During the night our big maple left long bony shadows on the snow. Now the winter moon, icy-cream against a cobalt sky, is caught in the pin oak branches. In the gloaming, the first cardinal pips at the birdfeeder while the squirrels and Dan sleep.
Soon several other winter regulars arrive. Soft taupe mourning doves whistle down and strut toward breakfast, jerking their heads like common hens. Dark juncos hunker close to the ground, perched on one foot, holding up the other in warm feathers as they feed. Chickadees in formal wear flit and zip, nab and stab, then jet off.
Drab sparrows, bright blue jays, and more cardinals are later joined by striped and rosy house finches. A couple of ebony crows flap into the linden tree where they perch to survey the situation.
High in the maple our fox squirrels live in a substantial penthouse nest with a snowy roof. About 8:00 one climbs down and wades snow to dig for breakfast under the bird feeders.
The rest eventually uncurl and crawl out of their warm nest to dine alfresco in our back yard, their stubby round ears always alert for adventure or trouble. One of the bright-eyed rodents roots in the snow with its nose and paws, scouting out a seed. Holding the morsel in both paws, it sits up in a classic squirrel pose, tail poised in a graceful question mark. With a dusting of snow on its face, it deftly chisels on the kernel several seconds.
One last squirrel, probably “college aged,” finally comes out of its aerie to chew on a branch. Stretching a paw forward, he climbs higher in the maple, then stretches again. He scratches with a hind foot, does some grooming, holds that magnificent tail in his paws to lick and slick it. Scratch, groom, scratch. High in the tree, his bright rusty coat glows in the sunrise. Morning ritual over, he plummets halfway down the truck headfirst, then pauses upside down for a moment, observing the activity at the feeder.
He bounds over to begin with the ear of corn impaled on a corn spike. Choosing a kernel, he jumps down to gnaw. Up, down to chew. Up, down. He buries the last morsel in the snow and pats it. Up, down, nibble. He buries another. Then he stretches up to the heated birdbath for a long guzzle, his nutmeg and grey coat full, sleek, and healthy.

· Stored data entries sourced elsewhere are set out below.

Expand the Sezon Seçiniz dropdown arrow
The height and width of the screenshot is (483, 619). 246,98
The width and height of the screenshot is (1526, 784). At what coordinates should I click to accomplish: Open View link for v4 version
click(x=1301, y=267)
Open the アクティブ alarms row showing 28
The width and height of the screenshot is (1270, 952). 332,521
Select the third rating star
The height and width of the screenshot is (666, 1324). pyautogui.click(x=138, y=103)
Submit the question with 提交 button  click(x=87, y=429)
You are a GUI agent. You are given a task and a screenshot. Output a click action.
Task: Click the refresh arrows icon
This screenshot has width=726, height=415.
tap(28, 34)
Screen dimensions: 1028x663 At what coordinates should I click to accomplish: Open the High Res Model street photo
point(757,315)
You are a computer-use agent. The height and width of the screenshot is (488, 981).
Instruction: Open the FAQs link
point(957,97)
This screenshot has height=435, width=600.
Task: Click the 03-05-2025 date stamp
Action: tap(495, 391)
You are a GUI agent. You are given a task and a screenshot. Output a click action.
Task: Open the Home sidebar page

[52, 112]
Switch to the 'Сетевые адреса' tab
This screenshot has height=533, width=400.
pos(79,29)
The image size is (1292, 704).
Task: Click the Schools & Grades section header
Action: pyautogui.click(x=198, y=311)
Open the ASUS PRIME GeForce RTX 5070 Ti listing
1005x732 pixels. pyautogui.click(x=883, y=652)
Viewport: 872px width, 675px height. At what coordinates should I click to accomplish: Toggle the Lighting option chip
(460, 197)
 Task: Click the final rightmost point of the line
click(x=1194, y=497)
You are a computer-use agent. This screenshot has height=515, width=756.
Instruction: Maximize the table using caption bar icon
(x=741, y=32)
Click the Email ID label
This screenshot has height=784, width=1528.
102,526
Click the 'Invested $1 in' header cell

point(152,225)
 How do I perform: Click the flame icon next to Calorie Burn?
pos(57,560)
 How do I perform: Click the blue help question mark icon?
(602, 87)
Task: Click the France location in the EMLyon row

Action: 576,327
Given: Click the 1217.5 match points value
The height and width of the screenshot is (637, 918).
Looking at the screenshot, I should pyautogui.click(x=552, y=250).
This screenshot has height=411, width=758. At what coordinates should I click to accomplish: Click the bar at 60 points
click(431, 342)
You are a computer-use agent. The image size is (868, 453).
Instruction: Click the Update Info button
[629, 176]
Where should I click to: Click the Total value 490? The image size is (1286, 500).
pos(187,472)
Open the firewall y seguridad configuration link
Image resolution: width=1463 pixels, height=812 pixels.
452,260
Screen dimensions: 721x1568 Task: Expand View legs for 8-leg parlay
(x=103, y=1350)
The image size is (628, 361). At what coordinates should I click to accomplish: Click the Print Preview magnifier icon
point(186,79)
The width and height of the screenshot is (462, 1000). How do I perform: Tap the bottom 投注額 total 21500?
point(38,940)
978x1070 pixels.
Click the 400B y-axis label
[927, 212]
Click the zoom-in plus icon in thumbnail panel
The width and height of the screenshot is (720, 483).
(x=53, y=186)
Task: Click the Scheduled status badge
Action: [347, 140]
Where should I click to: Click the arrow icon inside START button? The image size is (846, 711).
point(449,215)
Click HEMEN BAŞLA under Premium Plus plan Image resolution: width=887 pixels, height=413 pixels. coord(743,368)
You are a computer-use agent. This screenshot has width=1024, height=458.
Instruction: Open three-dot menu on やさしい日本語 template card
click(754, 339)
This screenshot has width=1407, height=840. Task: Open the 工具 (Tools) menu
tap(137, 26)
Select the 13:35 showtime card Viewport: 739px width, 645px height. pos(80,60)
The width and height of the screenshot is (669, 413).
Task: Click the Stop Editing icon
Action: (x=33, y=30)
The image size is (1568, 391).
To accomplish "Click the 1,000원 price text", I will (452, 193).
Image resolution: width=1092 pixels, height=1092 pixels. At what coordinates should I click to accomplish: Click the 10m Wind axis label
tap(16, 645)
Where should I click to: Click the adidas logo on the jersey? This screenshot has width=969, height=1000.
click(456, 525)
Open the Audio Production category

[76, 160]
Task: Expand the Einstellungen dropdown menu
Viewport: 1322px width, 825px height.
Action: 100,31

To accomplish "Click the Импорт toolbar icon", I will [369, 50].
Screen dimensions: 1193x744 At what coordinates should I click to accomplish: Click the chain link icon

The birdfeeder hanging from the roof will have to be moved. In spite of the trash can lid strapped to the top of it, one of the squirrels has figured out how to dangle from his back paws, reach to the outside of the lid, and some how squirm under for the lusted-after seeds. He leaps off when I tap on the window, but he’ll be back.
A squirrel chase breaks out around the trunk of the maple. One scampers up and over the chain-link fence into the neighbor’s yard, another chases off toward the orchard, its tail undulating gracefully.
A large one perches on a branch in the tree and grooms in the sun. Then he takes a catnap, eyes barely open, sitting like a Sumo wrestler, paws over his heart, his droll mouth nibbling once in a while, a skiff of snow on his face.
Another one gathers half a dozen pin oak leaves in his mouth, bounces gracefully to the maple, and clambers up to fortify the nest. One leaf floats back to the ground.
Well, Dan is up now. I fill him in on what our critters have been doing while he was still abed.
We watch the large squirrel head back down, flop its fluffy tail, repeat the leaf gathering and tucking, then take a little breather.
I wonder aloud, thinking of Jane Goodall, whether I could learn to tell our squirrels apart.
Dan mutters that maybe his mother needs to get a life.
We laugh, but he had slept right through all the early action in our winter back yard.